Der „Regionalpark“ ist ein im deutschsprachigen Raum etabliertes Instrument der Regionalentwicklung, das der gemeindeübergreifenden Entwicklung von Grünraum dient. Im Vordergrund steht das Ziel, die Landschaft für die Erholung noch attraktiver zu gestalten. Im Gegensatz zu klassischen Schutzgebieten steht nicht der konservierende Naturschutzgedanke im Vordergrund, sondern die Idee eines aktiven Lebens- und Naherholungsraumes, in dem ein Neben- und Miteinander an unterschiedlichen Nutzungen, wie Land- und Forstwirtschaft, Jagd und naturnahe Erholung Platz finden und voneinander profitieren. Als räumlich festgelegter Kooperationsraum ermöglicht der Regionalpark, Grünraumfragen gemeinde- und länderübergreifend gezielt zu diskutieren und Grünraummaßnahmen gemeinschaftlich umzusetzen, was wiederum die Identität des stadtregionalen Landschaftsraums stärkt. Den Regionalpark DreiAnger zeichnet dabei sein ihm zugrundeliegendes vielfältiges landschaftliches Potential aus, seien es die zahlreichen Teiche in Süßenbrunn, die Blickbeziehungen in Gerasdorf oder die lichten Wäldchen des Rendezvousbergs.
In welcher Dienststelle arbeiten Sie und was war Ihre Aufgabe beim Regionalpark Dreianger? Haben Sie eine Lieblingspflanze oder Lieblingstier im Regionalpark?

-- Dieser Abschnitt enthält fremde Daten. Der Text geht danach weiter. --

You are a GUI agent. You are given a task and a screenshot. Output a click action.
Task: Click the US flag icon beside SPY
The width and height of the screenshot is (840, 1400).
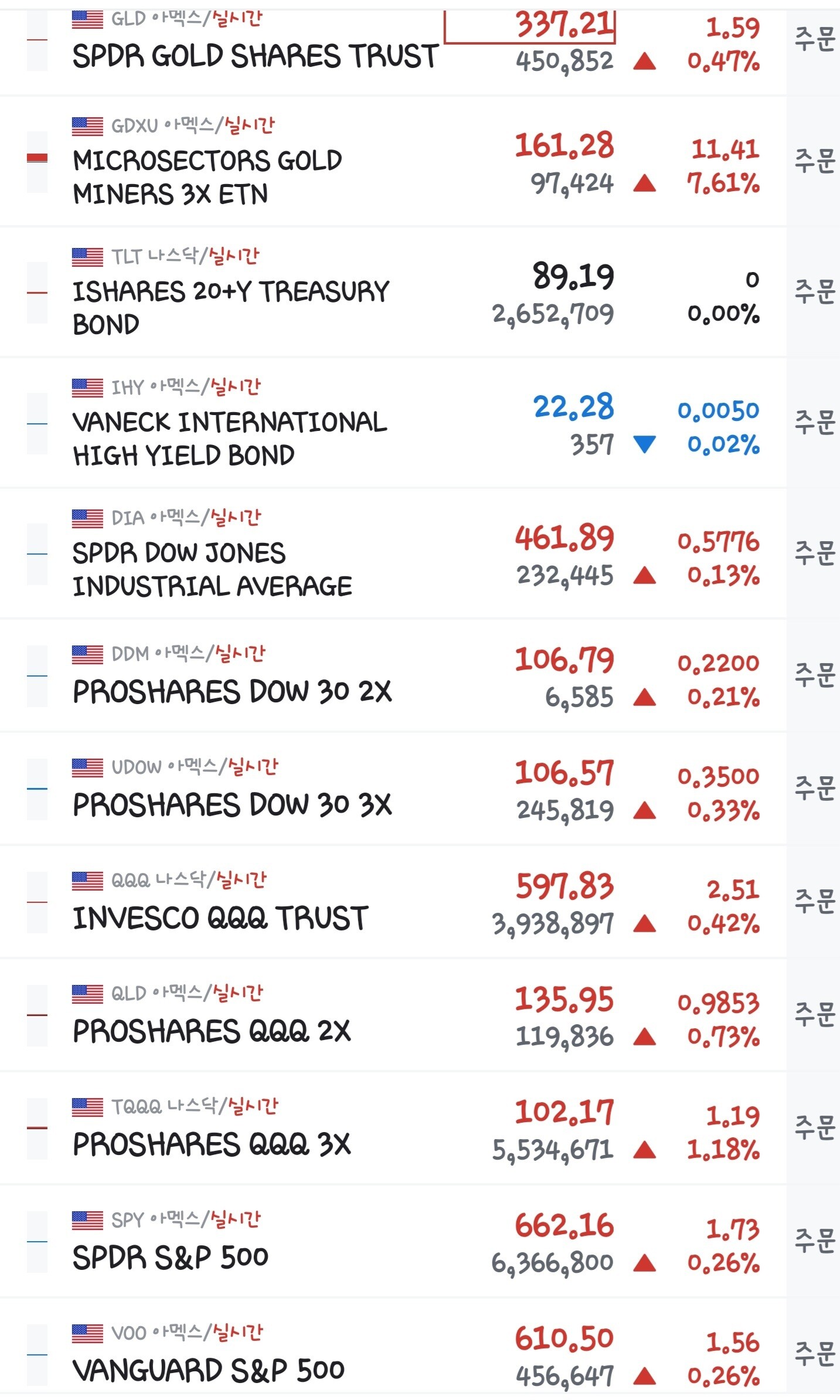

Ich bin Landschaftsplanerin in der Abteilung für Stadtentwicklung und Stadtplanung (MA 18) und leitete den Planungsprozess zum Regionalpark DreiAnger. Der Regionalpark war das Wiener Pilotvorhaben in einem EU-Projekt, in dem die MA 18 Projektpartnerin war und das zum Ziel hatte, Werkzeuge zur langfristigen Sicherung von Landschaftsräumen in Stadtregionen zu entwickeln. Nach Abschluss des Planungsprozesses kümmerte ich mich um die ersten konkreten Umsetzungsschritte, wie ein Wanderwegeleitsystem, das die Orientierung im Regionalpark erleichtert. Durch diese relativ schnell realisierbaren Initiativmaßnahmen sollte die Umsetzung des Regionalparks angekurbelt und der Verlust an der Schnittstelle von Planung und Umsetzung bis zum Aufbau eines Regionalparkmanagements geringgehalten werden. Heute managt das Stadt-Umland-Management Wien/Niederösterreich (SUM) als langfristiger Ansprechpartner für Wien und Niederösterreich bzw. Wien und die Partnergemeinde Gerasdorf das Projekt.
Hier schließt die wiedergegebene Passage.